------ TEXT TO READ ------

17. Cases, however, can be conceived where grounds supplied are such that though lacking in some particulars they cannot be regarded as so vague and indefinite that they adversely affect or impair the right of making a representation. The omission of such particulars does not affect the legality of detention. In such oases there is nothing to prevent the detenu from asking for further particulars in order that his representation may be complete. If the detaining authority does not furnish particulars, it is Open to him to place his difficulties before the Advisory Committee when making his representation. The Court cannot assist him even in such a contingency. All that the Court has to see is that the detention is strictly in compliance with the provisions of the Preventive Detention Act. If the only objection to the order is that the grounds furnished are so vague and indefinite that no effective representation could be made, the duty of the Court would end if it comes to the conclusion that the grounds are not indefinite and vague and that there has been no failure on the part of the detaining authority to comply with the directions contained in Section 7, Preventive Detention Act. When the Court comes to this conclusion it has no more functions to perform. It is under no obligation to demand further particulars from the detaining authority in order to assist detenu. The custody having been found legal, there is no occasion left for the use of the extra-ordinary powers which vest in the Court under Article 226, Constitution of India, read with S 491, Criminal P.C. It is for the detenu in such cases to demand particulars and if particulars are not furnished his only remedy seems to be to draw the attention of the Advisory Committee to this aspect of the matter. The jurisdiction of this Court can be invoked only when there is no proper or substantial compliance with the requirements of the Preventive Detention Act which constitutes a serious encroachment on an extremely precious right which the Constitution guarantees to all citizens of the Dominion. Collection of further particulars in such circumstances also does not seem to be within the scope of the proceedings under Section 491, Criminal P.C.

------

### TASK GOAL
Which numbered legal provisions (sections or articles) does the passage on preventive detention above cite? List each one once.

------ RAW DATA ------

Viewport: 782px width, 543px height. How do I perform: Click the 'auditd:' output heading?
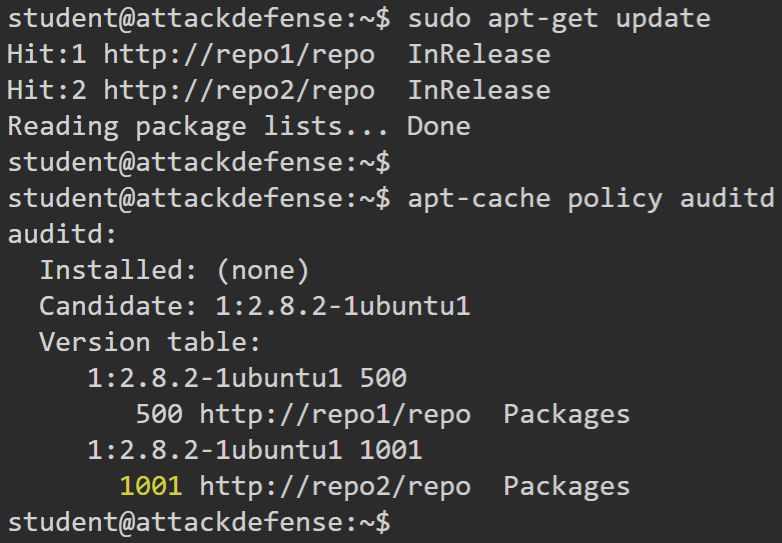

------

### TASK RESULT
- Section 7 of the Preventive Detention Act
- Article 226 of the Constitution of India
- Section 491 of the Criminal P.C.